PROBLEM —
Return the records unchanged from the line containing "pixels, height=336 pixels." through the end of the records, leaving out the pictures.

SUPPLIED MATERIAL —
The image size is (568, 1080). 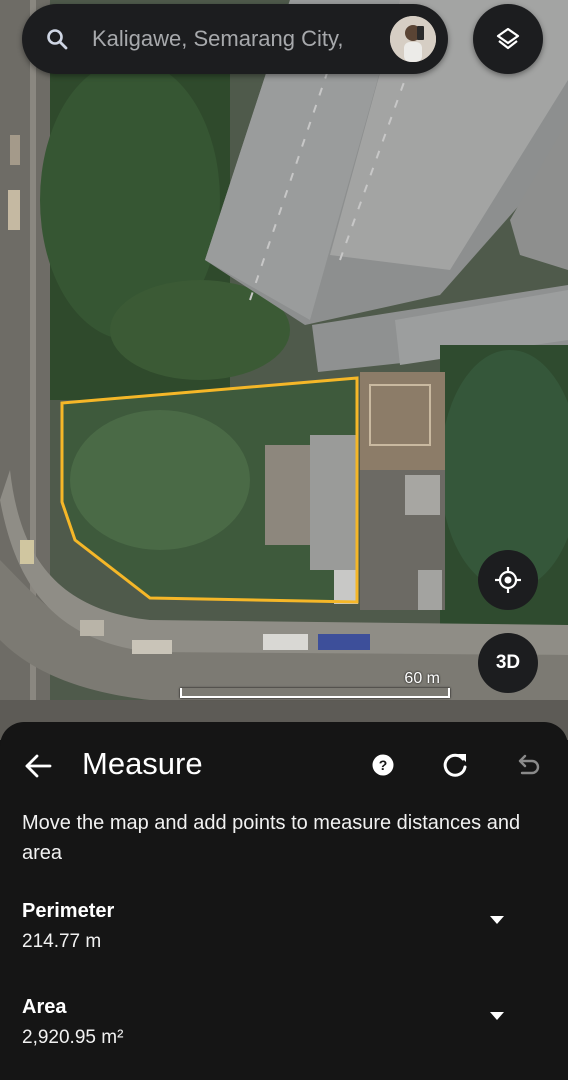 What do you see at coordinates (315, 693) in the screenshot?
I see `scale-line` at bounding box center [315, 693].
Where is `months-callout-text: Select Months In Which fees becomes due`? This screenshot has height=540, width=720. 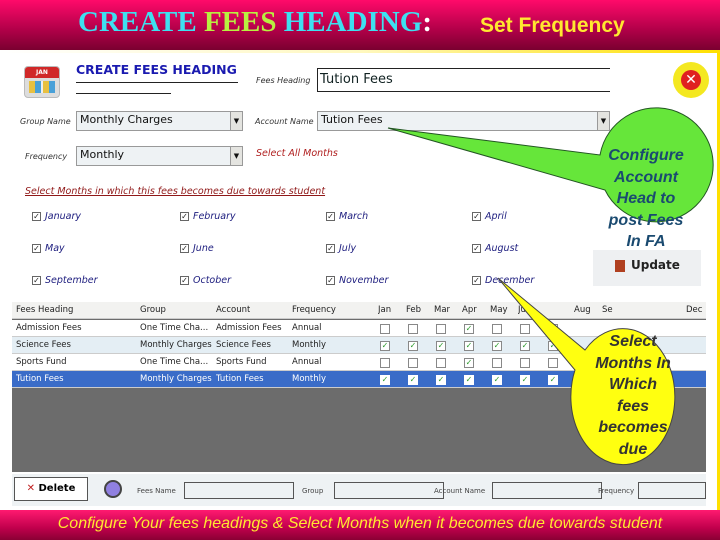
months-callout-text: Select Months In Which fees becomes due is located at coordinates (633, 396).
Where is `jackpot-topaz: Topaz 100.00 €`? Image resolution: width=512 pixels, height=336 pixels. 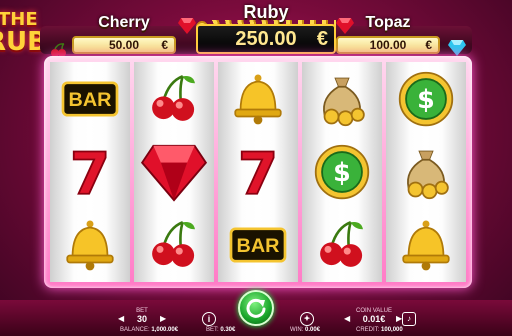
jackpot-topaz: Topaz 100.00 € is located at coordinates (388, 28).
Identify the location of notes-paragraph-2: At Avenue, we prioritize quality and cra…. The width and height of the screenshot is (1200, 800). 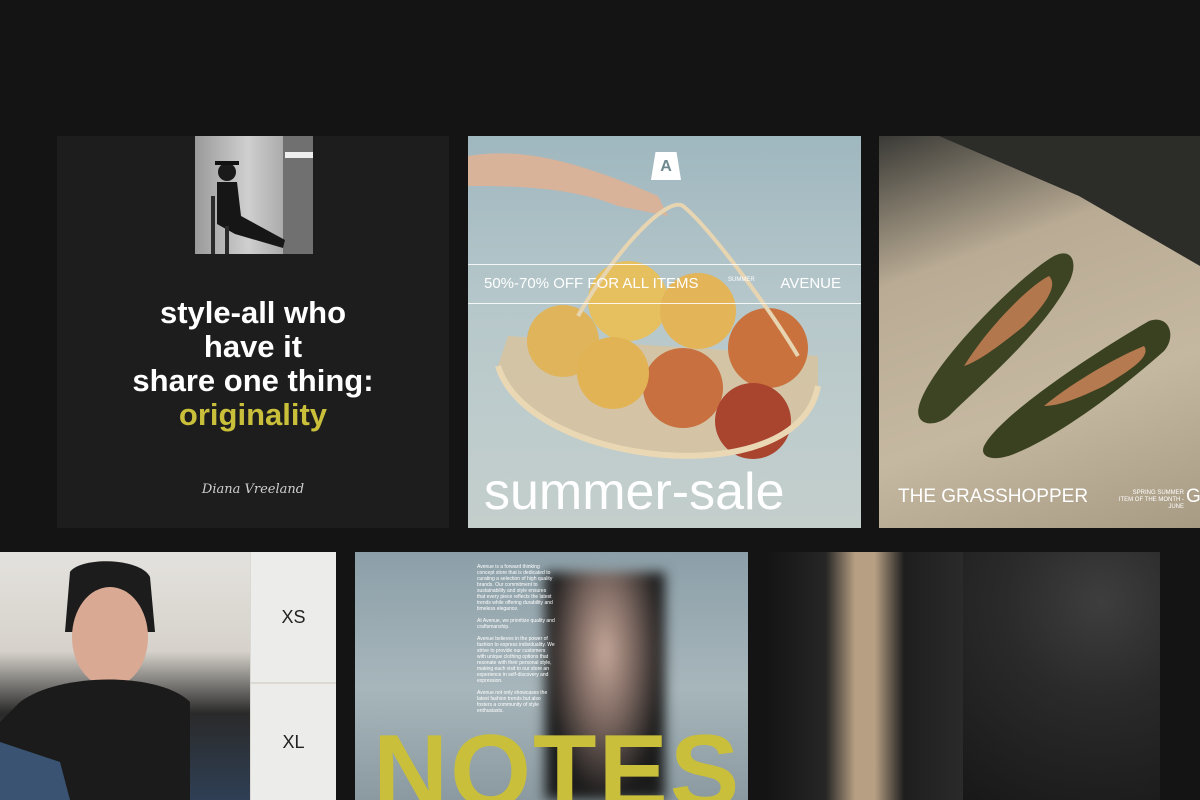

RESULT OF THIS EXERCISE —
Where is `jackpot-topaz: Topaz 100.00 €`? Image resolution: width=512 pixels, height=336 pixels. 
jackpot-topaz: Topaz 100.00 € is located at coordinates (388, 28).
Identify the location of notes-paragraph-2: At Avenue, we prioritize quality and cra…. The width and height of the screenshot is (1200, 800). 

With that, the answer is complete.